## [RECORDS FOR THIS EXERCISE]
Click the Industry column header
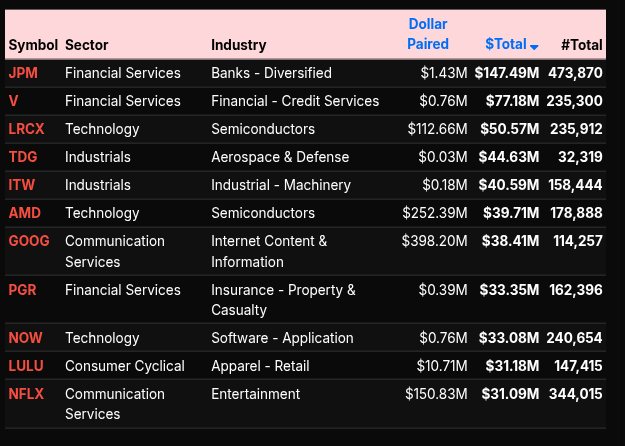 (239, 45)
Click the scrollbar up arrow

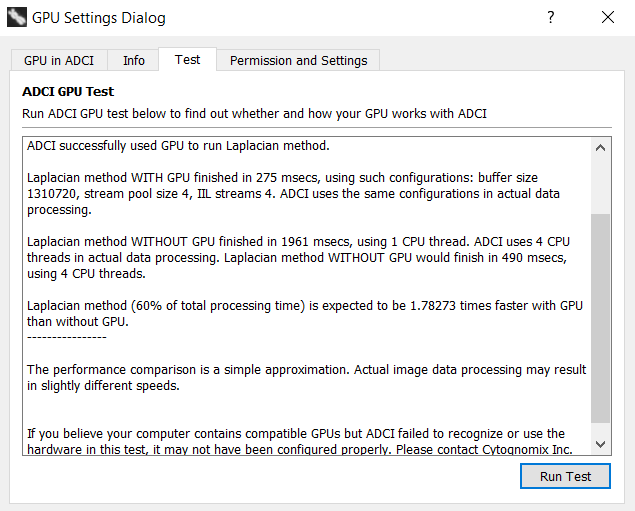(x=600, y=147)

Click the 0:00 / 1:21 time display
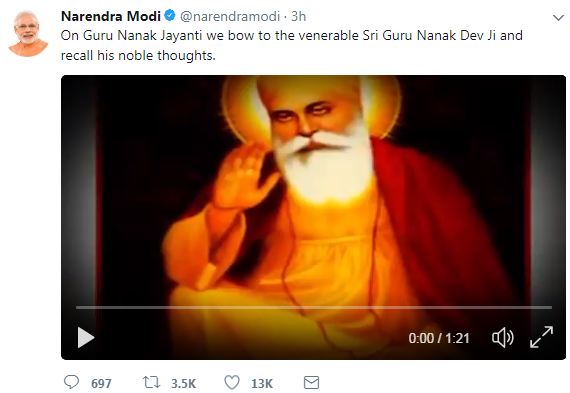coord(439,338)
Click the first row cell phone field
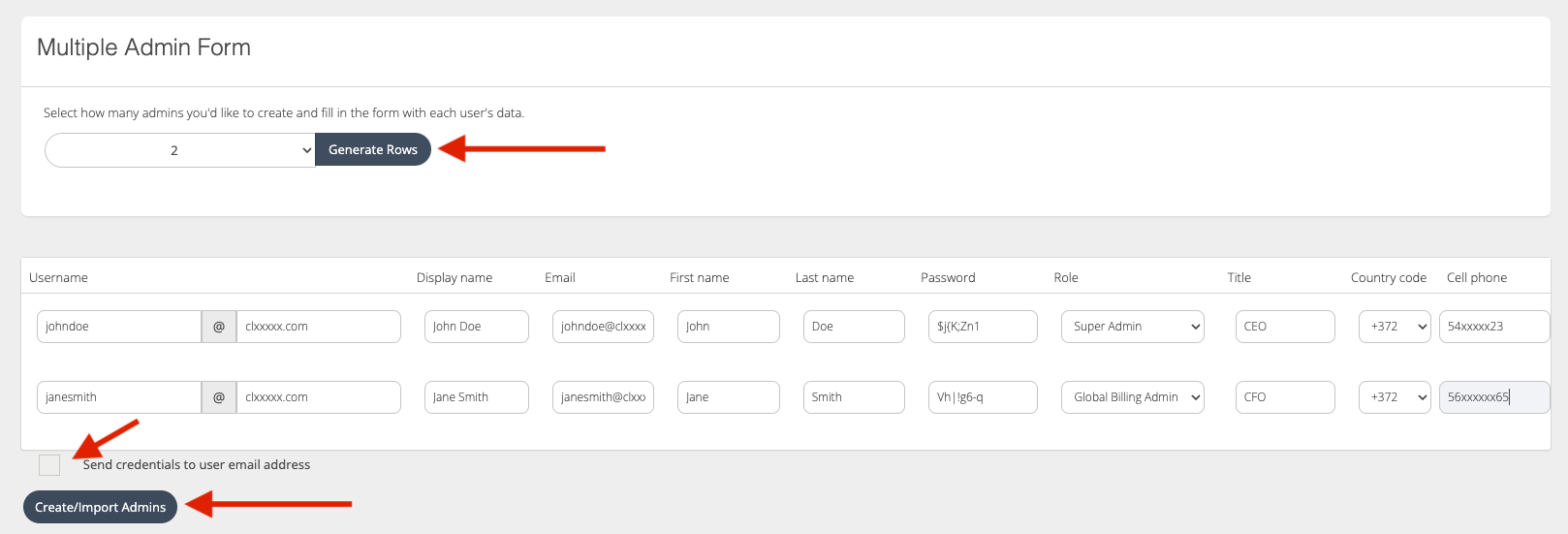1568x534 pixels. click(1493, 327)
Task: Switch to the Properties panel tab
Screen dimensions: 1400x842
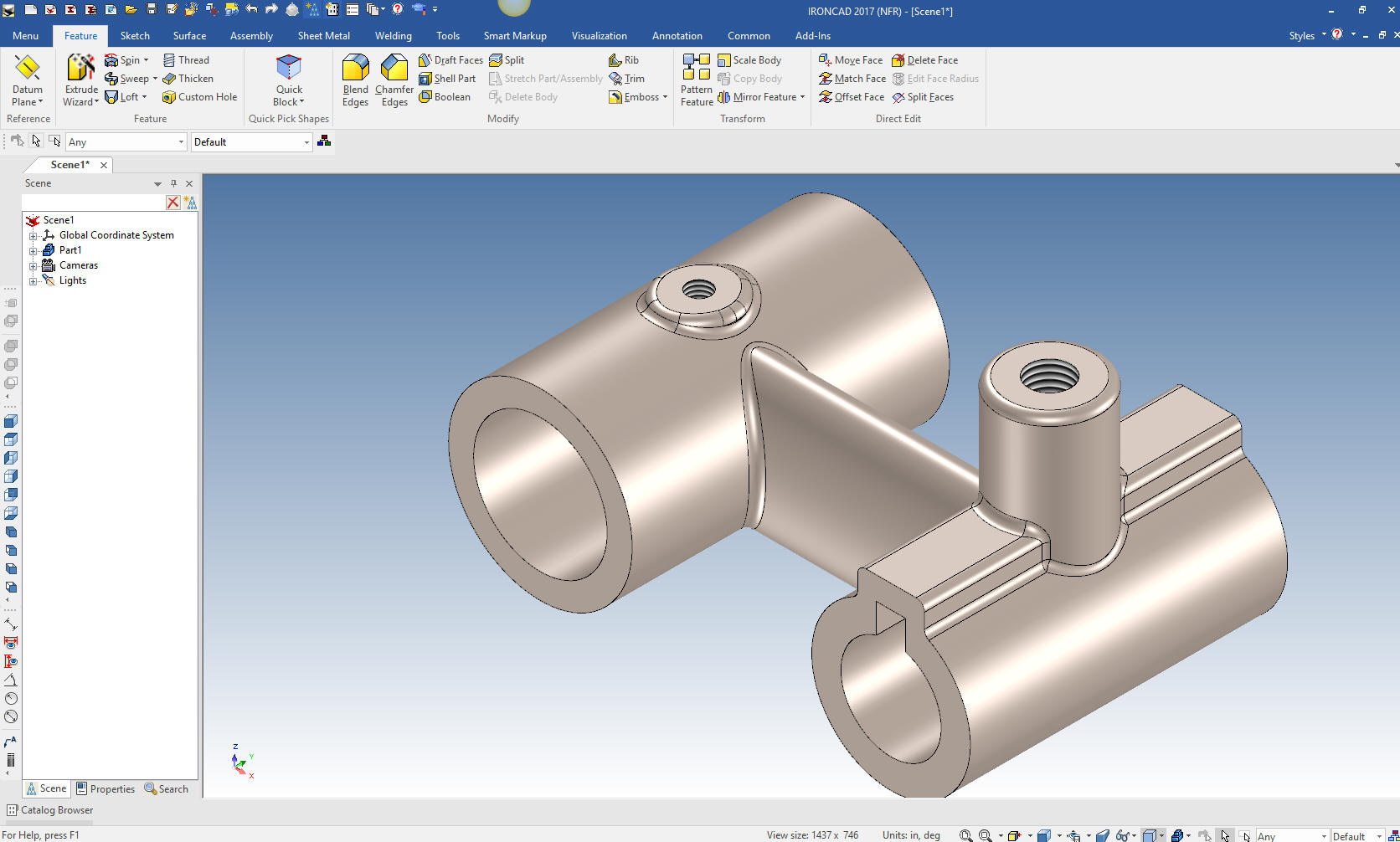Action: coord(106,789)
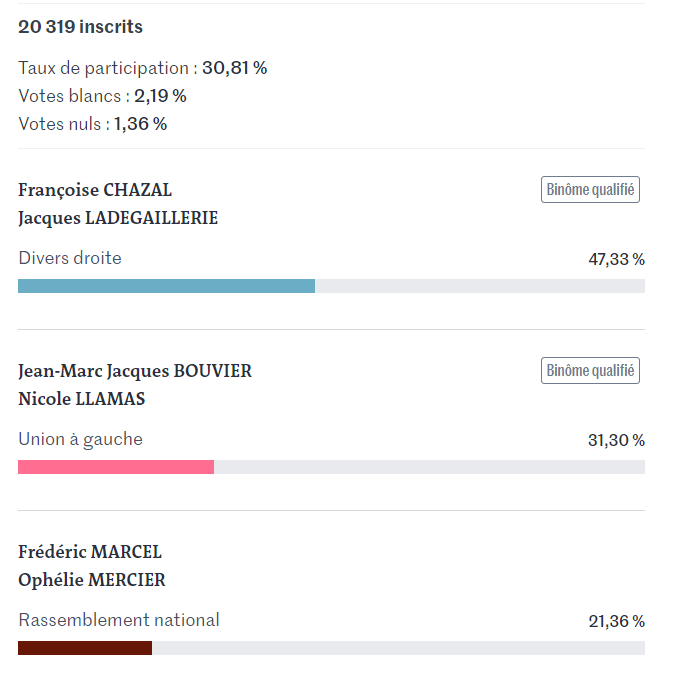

## [WHAT YOU SHOULD DO]
For the entries above, return an exact copy that omits the images.

## [ANSWER AREA]
Click the Industry column header
 (239, 45)
Click the scrollbar up arrow

(x=600, y=147)

Click the 0:00 / 1:21 time display
coord(439,338)
Click the first row cell phone field
1568x534 pixels. click(1493, 327)
Task: Switch to the Properties panel tab
Screen dimensions: 1400x842
Action: coord(106,789)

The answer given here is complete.